You can review my keynote slides with some commentary here, its best to listen to the audio and flick through the slides, as the video is a bit boring, just me talking and occasionally pointing at a screen you can not see.
The bottom line is any business with enough technical skills can fork an open source project. Many UCaaS and CCaaS providers have either done so or are prepared to do so. So open source dependency is not a fatal business issue, rather a potential annoyance.
Nice review of the messaging from Vonage’s event that ran in parallel with Astricon by Dan Miller of Opus Research. The comparison to Twilio is interesting.
Vonage is an enterprise focused telco, from telephony, through PBX/CC, to lots of communication apps and services you can buy direct or through a channel. It has a CPaaS business but the head to head competition with Twilio is reducing given the divergence of business focus as the APIs will increasingly focus on driving sales for Vonage’s enterprise services not potential competitors’ enterprise services.
Twilio is a programmable telecoms enabler (CPaaS), which uses channel to resell (almost product) like Twilio Flex to simple communication APIs for anyone who wants them. Examining their respective channels opens up even more differences. Vonage has few service providers, but lots of MSPs and telecom resellers (packaging and bundling of Vonage’s services); while Twilio has more service providers (building and offering services on top of Twilio’s APIs and services).
Its also 2 quite different models in go to market – sales driven (Vonage) versus inbound leads (Twilio). Note, Twilio spends loads on internet marketing, I see Twilio adverts all the time on Reddit.
But for the current quarter ending Dec. 31, Twilio forecast revenue in a range of $311 million to $314 million vs. estimates of $322 million. The company said it expects profit of 1 cent to 2 cents vs. estimates of 7 cents.
This soft guidance could be laying the ground for a block buster Q4, or we could finally be seeing all the competition and evolution in the market finally nipping at its heels. We’ll know next quarter.
Wazo had a Great Astricon
Wazo were a sponsor of Astricon, and gave a number of well-attended presentations. In my Astricon weblog to come, I’ll cover this in more detail. Just a few highlights:
I liked this article on Wazo Platform, explaining how Wazo allows you to build your own IP communication infrastructure and deliver innovative communication services. Fully open-source, API-centric, Cloud-native & multi-tenant, the project is designed around the famous open-source frameworks Asterisk & Kamailio. And below is a great overview of Wazo’s pitch from Jérôme.

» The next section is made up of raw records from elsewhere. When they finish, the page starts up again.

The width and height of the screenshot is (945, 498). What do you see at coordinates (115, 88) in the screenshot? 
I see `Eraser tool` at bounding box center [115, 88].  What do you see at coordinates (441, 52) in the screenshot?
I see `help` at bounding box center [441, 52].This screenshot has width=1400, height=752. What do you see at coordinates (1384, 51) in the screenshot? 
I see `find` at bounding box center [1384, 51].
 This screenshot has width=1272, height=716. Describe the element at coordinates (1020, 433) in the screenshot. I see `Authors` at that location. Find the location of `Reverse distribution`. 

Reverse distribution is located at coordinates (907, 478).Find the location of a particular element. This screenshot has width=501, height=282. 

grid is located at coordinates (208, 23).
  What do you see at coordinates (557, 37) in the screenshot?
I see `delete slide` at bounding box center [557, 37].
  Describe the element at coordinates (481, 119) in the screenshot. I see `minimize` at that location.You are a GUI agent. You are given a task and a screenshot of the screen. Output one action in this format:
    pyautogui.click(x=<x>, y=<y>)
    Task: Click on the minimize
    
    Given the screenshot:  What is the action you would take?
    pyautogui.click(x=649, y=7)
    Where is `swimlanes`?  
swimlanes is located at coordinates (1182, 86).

Just like I’ve done with Apigee, Nexmo, Tropo, Apidaze, Mio and many more before. They’re a start-up to watch.
And the collective experience once you get RCS installed is a disappointed ‘Oh’
The US carriers announced the Cross Carrier Messaging Initiative. And the Android community immediately found how to set up Android Messages to support RCS with Google rather than the carriers. And the collective experience was a disappointed ‘Oh.’ Let’s see how the A2P experience evolves.
People, Gossip, and Frivolous Stuff
Ir Ts Azizi Hadi, is now Chief Network Officer at Telekom Malaysia
Anthony Rus, is now Account Director at TeleSign
Conner Luzier (serial TADHack Winner), is now on a Software Developer Internship at CyberMedics
Miren Elía is now Manager of Communications at McKinsey & Company. She was the comms manage for BlueVia, who had the most open and honest communications of any telco owned business I have ever seen.
David Duffett, is now Worldwide Community Advocate at SignalWire.
Shandton Williams, AVP Wholesale Services at IMImobile
Jason Grooms, Strategic Account Executive at eightfold.ai. I’ve known Jason since Leapstone.